Célestine moaned and clutched at the thin cotton covering her. Faustine murmured to her comfortingly in French and mopped her brow. Rosie had found a stethoscope in the medical bag but could tell too from touch that the baby was alive. For now.
Suddenly a great wrench went through the girl and she cried out.
‘Yes,’ said Rosie. ‘Yes. That’s labour starting.’ She looked at the girl’s face in pity. ‘And it’s not messing about.’

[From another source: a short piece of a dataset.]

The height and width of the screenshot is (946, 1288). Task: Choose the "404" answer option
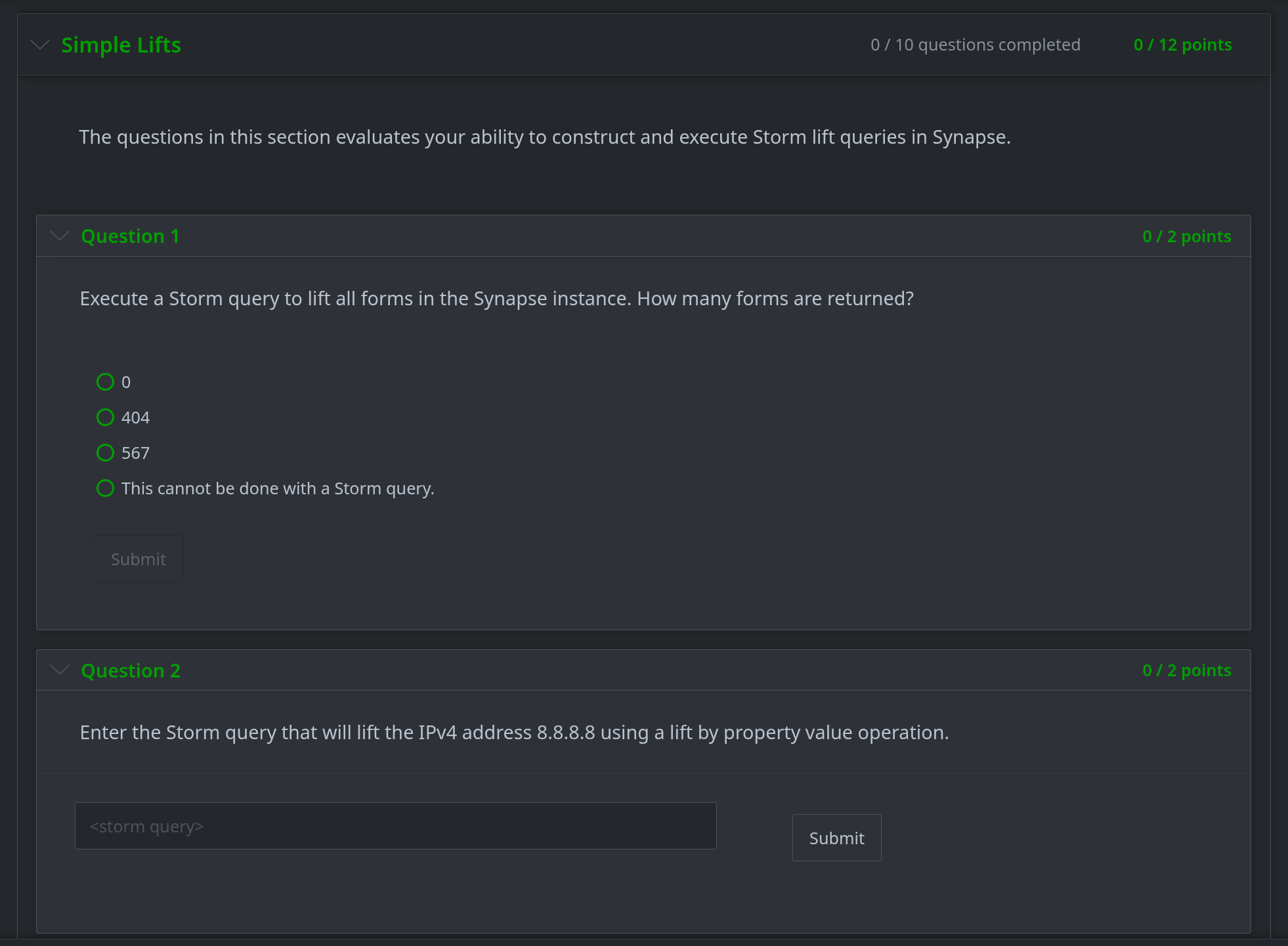[105, 418]

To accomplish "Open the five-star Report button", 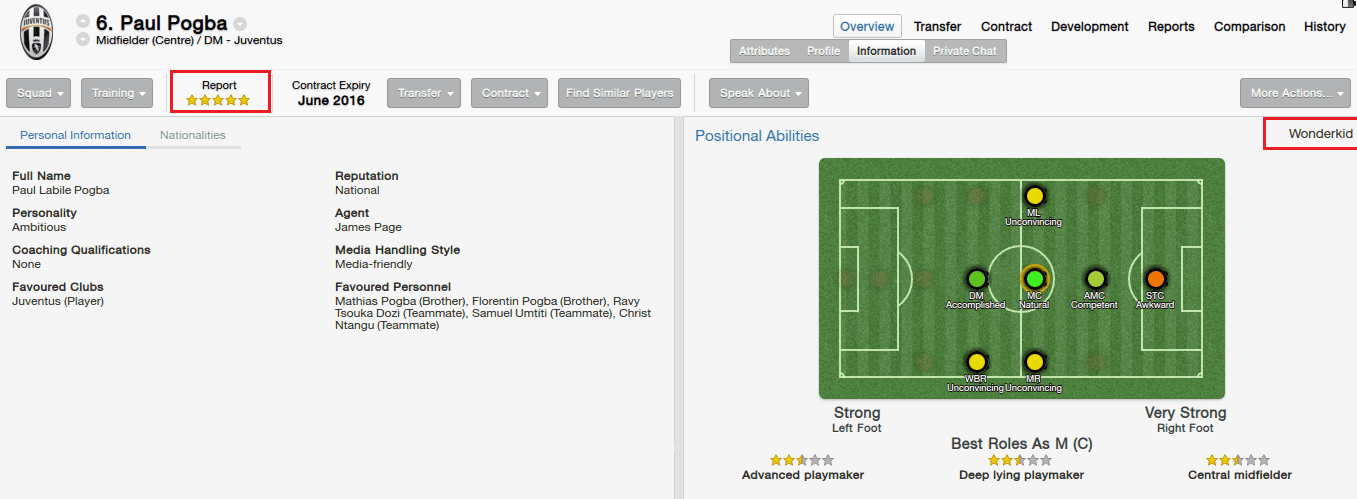I will tap(219, 93).
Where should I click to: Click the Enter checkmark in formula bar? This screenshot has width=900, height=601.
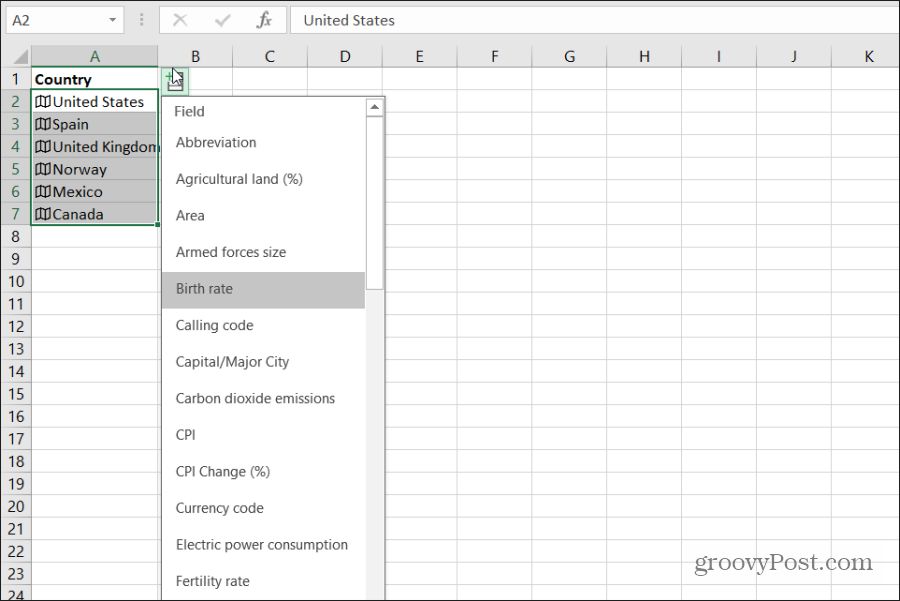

All through the day and on into the night, Célestine laboured in the boiling heat, her cries faint as Rosie did her best to hold on to her. The group doctor was talking her through it on the radio, but she remembered most of it from her training, and from delivering Edison’s sister at Christmas time, although that seemed now incredibly far away; a different era, almost, in a clean room, with a doctor present and a healthy, motivated mother. Célestine on the other hand was unresisting, her eyes cloudy.